Frequently Asked Questions

What is the IUPAC name of 3-[(7,7-dimethyl-1,4-thiazepane-4-carbonyl)amino]-4,4-dimethylpentanoic acid?
The IUPAC name of 3-[(7,7-dimethyl-1,4-thiazepane-4-carbonyl)amino]-4,4-dimethylpentanoic acid (CID 107457525) is 3-[(7,7-dimethyl-1,4-thiazepane-4-carbonyl)amino]-4,4-dimethylpentanoic acid.
What is the SMILES notation for 3-[(7,7-dimethyl-1,4-thiazepane-4-carbonyl)amino]-4,4-dimethylpentanoic acid?
The canonical SMILES for 3-[(7,7-dimethyl-1,4-thiazepane-4-carbonyl)amino]-4,4-dimethylpentanoic acid is CC1(C)CCN(C(=O)NC(CC(=O)O)C(C)(C)C)CCS1.
What is the InChIKey of 3-[(7,7-dimethyl-1,4-thiazepane-4-carbonyl)amino]-4,4-dimethylpentanoic acid?
The InChIKey is PRHZRURXEAMHAX-UHFFFAOYSA-N. The full InChI is InChI=1S/C15H28N2O3S/c1-14(2,3)11(10-12(18)19)16-13(20)17-7-6-15(4,5)21-9-8-17/h11H,6-10H2,1-5H3,(H,16,20)(H,18,19).
What are the key properties of 3-[(7,7-dimethyl-1,4-thiazepane-4-carbonyl)amino]-4,4-dimethylpentanoic acid?
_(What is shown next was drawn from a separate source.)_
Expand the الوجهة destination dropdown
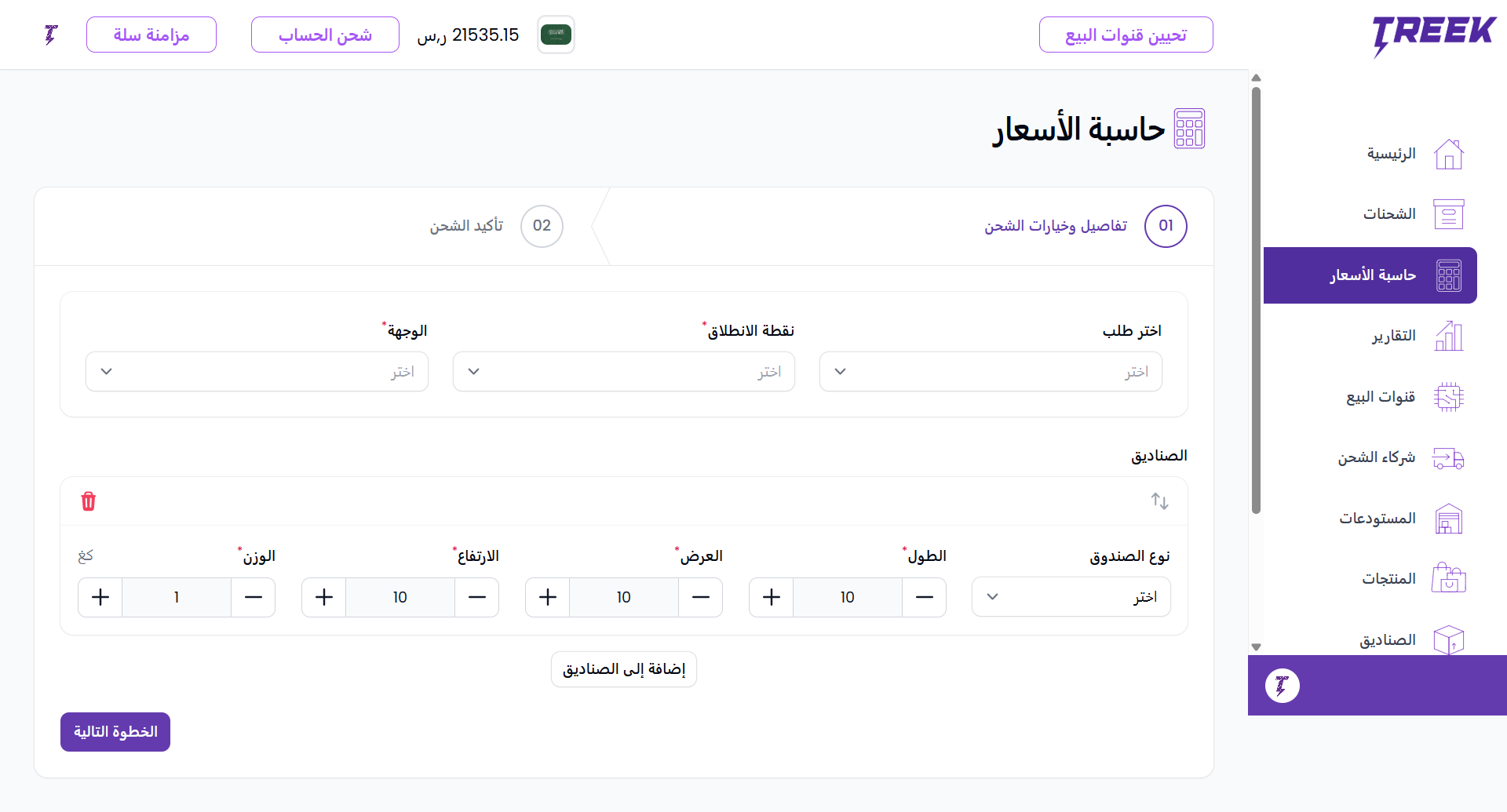The width and height of the screenshot is (1507, 812). click(x=257, y=372)
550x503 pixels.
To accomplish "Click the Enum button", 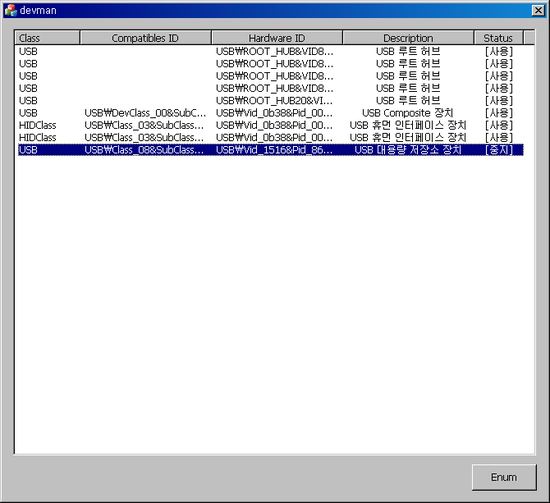I will click(x=504, y=477).
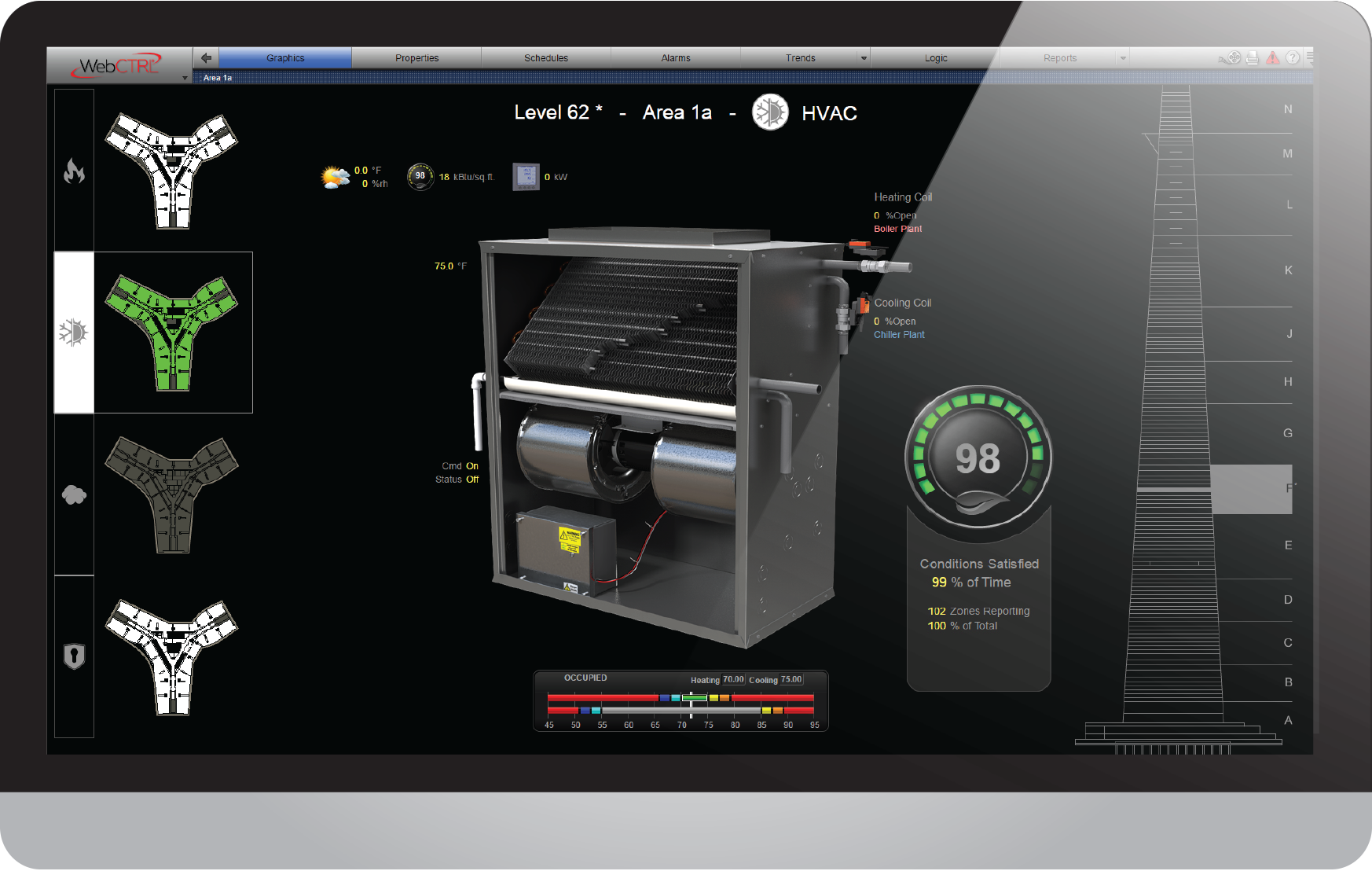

3-[(7,7-dimethyl-1,4-thiazepane-4-carbonyl)amino]-4,4-dimethylpentanoic acid has a molecular weight of 316.47 g/mol, XLogP of 2.80, 3 rotatable bonds, 2 hydrogen bond donors, and 3 hydrogen bond acceptors.
Where does this data come from?
All data for 3-[(7,7-dimethyl-1,4-thiazepane-4-carbonyl)amino]-4,4-dimethylpentanoic acid is sourced from PubChem (CID 107457525), the world's largest open chemistry database maintained by the National Library of Medicine (NIH).